Then, of a sudden, there is a stir in the entry, the door opens, a woman elegantly gowned, aristocratic of air, sweeps into the salon. The saleswoman's face is wreathed in smiles of welcome, her air is eager, deferential. Madame la Princesse wishes to see Monsieur? But, certainly. He shall be called. In the meantime, if there is anything one can show?
Mannequins are sent flying for the best models and a long file of the young women promenades through the room wearing frocks in which the illustrious customer may be interested. Monsieur comes out from the inner fastnesses and declares himself enchanted, honoured; materials are brought out and displayed, trimmings are suggested. The interview is a very serious one. No smallest word of the Princess is treated lightly. A beggarly dozen of frocks, all extravagant in price, are planned. A few costly furs are thrown in for good measure. The Princess rises languidly. Monsieur himself accompanies her to the door, and in the hall she passes La Petite Fleurette, who has danced herself into notoriety and into the heart of the Prince whose name and title Madame la Princesse bears. Evidently this is to be an expensive day for his Royal Highness.
Fleurette, too, is received with smiles, with effusive greetings. The credit of his Royal Highness is excellent. Monsieur stops on his way to his private rooms and returns to greet the danseuse. His manner to her is not what it was to the Princess. Quite as cordial, yes; but more familiar. The grave deference has disappeared. The saleswoman, too, is familiar. She calls the customer "ma chère" and "ma petite," flatters her openly, jests with her. The best in the cases is brought out for Fleurette as for the Princess, but it is a best of a more striking type, and the master artist's suggestions are not those he made to the Princess. One is always an artist, but one caters to the individual. Where Madame la Princesse has ordered a dozen gowns, la petite Fleurette orders a score, and when she goes Monsieur accompanies her also to the door, but as he turns he shrugs his shoulders.
"Oh la, la!" says the saleswoman, vulgarly, expressively, as she meets his eyes, and a buzz of conversation sounds from the corner where the mannequins are gathered.
The popular danseuse, chanteuse, diseuse, of the Fleurette type is usually a more profitable customer in her private capacity than is the great actress. She is the fad, the sensation of the moment, and her money comes easily and plentifully. No ambitious productions, no expensive theatrical experiments, eat up her income. Her art is not of the kind that absorbs her thoughts and hopes and dreams. It is a means to an end, and that end is gay and luxurious living. So la petite Fleurette spends her money prodigally in self-indulgence, and much of it goes to swell the profits of those alluring establishments on the Rue de la Paix and the Place Vendôme. Other chanteuses and diseuses there are in Paris who take their art as seriously as Bernhardt takes hers, and who make it, in its own way, as truly an art; but here again one finds women too deeply interested in their work to take an absorbing interest in chiffons. They may dress well, but not extravagantly well; and beside the splendours of Fleurette their mild sartorial radiance will seem dim indeed.

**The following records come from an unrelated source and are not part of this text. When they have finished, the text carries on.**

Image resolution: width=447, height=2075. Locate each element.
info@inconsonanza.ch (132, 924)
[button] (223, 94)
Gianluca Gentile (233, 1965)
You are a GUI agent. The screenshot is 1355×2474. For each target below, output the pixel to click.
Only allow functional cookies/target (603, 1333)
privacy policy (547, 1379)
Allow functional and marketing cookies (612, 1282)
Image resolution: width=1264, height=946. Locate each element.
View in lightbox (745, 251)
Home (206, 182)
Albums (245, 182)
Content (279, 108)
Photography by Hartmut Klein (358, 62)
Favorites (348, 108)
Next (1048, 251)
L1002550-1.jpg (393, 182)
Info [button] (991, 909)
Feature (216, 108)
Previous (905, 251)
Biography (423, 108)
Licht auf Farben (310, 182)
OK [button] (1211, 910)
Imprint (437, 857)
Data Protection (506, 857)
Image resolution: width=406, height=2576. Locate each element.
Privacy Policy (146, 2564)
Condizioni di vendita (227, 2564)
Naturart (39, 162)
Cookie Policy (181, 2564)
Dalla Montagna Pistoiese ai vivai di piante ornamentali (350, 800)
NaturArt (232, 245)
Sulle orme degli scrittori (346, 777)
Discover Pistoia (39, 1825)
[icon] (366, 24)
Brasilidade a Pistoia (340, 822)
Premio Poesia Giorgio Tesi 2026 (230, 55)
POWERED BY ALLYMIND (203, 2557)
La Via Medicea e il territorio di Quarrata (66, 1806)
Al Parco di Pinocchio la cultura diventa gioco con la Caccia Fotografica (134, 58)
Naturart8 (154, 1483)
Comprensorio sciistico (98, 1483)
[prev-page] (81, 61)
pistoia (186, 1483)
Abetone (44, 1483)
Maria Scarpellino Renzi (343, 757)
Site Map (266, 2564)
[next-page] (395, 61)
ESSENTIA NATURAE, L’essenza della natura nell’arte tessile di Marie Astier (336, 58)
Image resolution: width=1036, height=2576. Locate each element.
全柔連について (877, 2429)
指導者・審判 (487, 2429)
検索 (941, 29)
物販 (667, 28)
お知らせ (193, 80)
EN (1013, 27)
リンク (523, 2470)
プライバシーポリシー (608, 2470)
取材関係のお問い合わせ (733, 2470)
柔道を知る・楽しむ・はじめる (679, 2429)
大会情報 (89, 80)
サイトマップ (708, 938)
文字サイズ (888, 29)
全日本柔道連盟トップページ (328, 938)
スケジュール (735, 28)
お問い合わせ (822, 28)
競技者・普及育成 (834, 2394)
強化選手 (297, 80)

Of the actresses who stand at the head of their profession in Paris, Réjane is probably the best dressed, spends the most money for her personal and unofficial adornment. She loves pretty frocks and she wears them well, off the stage as on it; but even she does not rival in her toilettes certain lesser lights of the stage, for whom, in her capacity as artiste, she may well feel a good-natured contempt.
It is when the famous actress appears in a new play that she becomes important in the dressmaking world. Then, if you please, she is extravagant, exacting, full of whims. Then she and her chosen dressmaker have long and strenuous conferences, at which the most able assistants of the master artist are present with suggestion and advice. The play must be gravely, exhaustively considered. If it deals with some historic period, the fashions of that period must be studied down to their merest detail and adapted to present needs. The physical characteristics of the actress must have due attention. She must be made to look her best,—but the psychological subtleties of her rôle must also be taken into account in the planning of her costumes. Oh they are grave, very grave, the preliminary consultations concerning the costumes for a new and important rôle. Day after day, Réjane drives up to the door, behind her white mules, and is closeted with the master and his chosen aids. There are sketches, crinoline models, materials to be viewed and discussed, high converse to be held concerning points upon which artiste and artist are not at one. Then come fittings by the dozen, with Monsieur looking on, and the heads of the departments called in to receive orders or suggest improvements. The skirt drapery does not fall as it should. Madame shakes her head. Monsieur knits his brows.
"Ask Renoir to come here." The chief skirt hand appears.
"Tu vois, Renoir, ça ne va pas. It is a horror, that drapery. I have the air of a femme des Halles, n'est-ce pas?"
Renoir goes down upon her knees, rips a stitch here and there, gathers the material up in her quick fingers. A touch, a fold, a lifting here, a dropping there, while everyone watches anxiously.